One commonly accepted reason for this instability is
that gradients passing from the discriminator to the
generator become uninformative when there isn’t enough
overlap in the supports of the real and fake distributions. In
this work, we propose the Multi-Scale Gradient Generative
Adversarial Network (MSG-GAN), a simple but effective technique
for addressing this by allowing the flow of
gradients from the discriminator to the generator at
multiple scales. This technique provides a stable approach for
high resolution image synthesis, and serves as an alternative
to the commonly used progressive growing technique.
We show that MSG-GAN converges stably on a variety of
image datasets of different sizes, resolutions and domains,
as well as different types of loss functions and architectures,
all with the same set of fixed hyperparameters.
When compared to state-of-the-art GANs, our approach matches or
exceeds the performance in most of the cases we tried.

Method overview

Architecture diagram

Architecture of MSG-GAN, shown here on the base model proposed in
ProGANs. Our architecture includes connections from the intermediate
layers of the generator to the intermediate layers of the
discriminator. Multi-scale images sent to the discriminator
are concatenated with the corresponding activation volumes
obtained from the main path of convolutional layers followed by a
combine function (shown in yellow).

StyleGAN Modifications:

The MSG-StyleGAN model (in this repository) uses all the
modifications proposed by StyleGAN to the ProGANs architecture
except the mixing regularization. Similar to
MSG-ProGAN (diagram above), we use a 1 x 1 conv layer to obtain
the RGB images output from every block of the StyleGAN generator
leaving everything else (mapping network, non-traditional input and
style adaIN) untouched. The discriminator architecture is same as
the ProGANs (and consequently MSG-ProGAN) discriminator.

System requirements

The code was built and tested for:

64-bit Python 3.6.7
TensorFlow 1.13.1 with GPU support.
NVIDIA GPUs with at least 16GB of DRAM. We used variants of the Tesla V100 GPUs.
NVIDIA driver 418.56, CUDA toolkit 10.1, cuDNN 7.3.1.

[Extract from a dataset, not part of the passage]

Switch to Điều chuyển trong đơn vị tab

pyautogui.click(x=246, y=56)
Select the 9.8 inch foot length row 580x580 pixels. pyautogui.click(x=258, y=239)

How to run the code (Training)

Training can be run in the following 3 steps:

Step 1: Data formatting

The MSG-StyleGAN training pipeline expects the dataset to be in
tfrecord format. This sped up the training to a great extent.
Use the dataset_tool.py tool to generate these tfrecords from your
raw dataset. In order to use the tool, either select from the bunch
of datasets that it already provides or use the create_from_images
option if you have a new dataset in the form of images.
For full options and more information run:

(your_virtual_env)$ python dataset_tool.py --help

Step 2: Run the training script

First step is to update the paths in the global configuration
located in config.py. For instance:

"""Global configuration."""
# ----------------------------------------------------------------------------
# Paths.
result_dir = "/home/karnewar/self_research/msg-stylegan/"
data_dir = "/media/datasets_external/"
cache_dir = "/home/karnewar/self_research/msg-stylegan/cache"
run_dir_ignore = ["results", "datasets", "cache"]
# ----------------------------------------------------------------------------

The result_dir is where all the trained models, training logs and
evaluation score logs will be reported. The data_dir should
contain the different datasets used for training
under separate subdirectories, while the cache_dir stores any
repeatedly required objects in the training. For instance the
Mean and Std of the real images while calculating the FID.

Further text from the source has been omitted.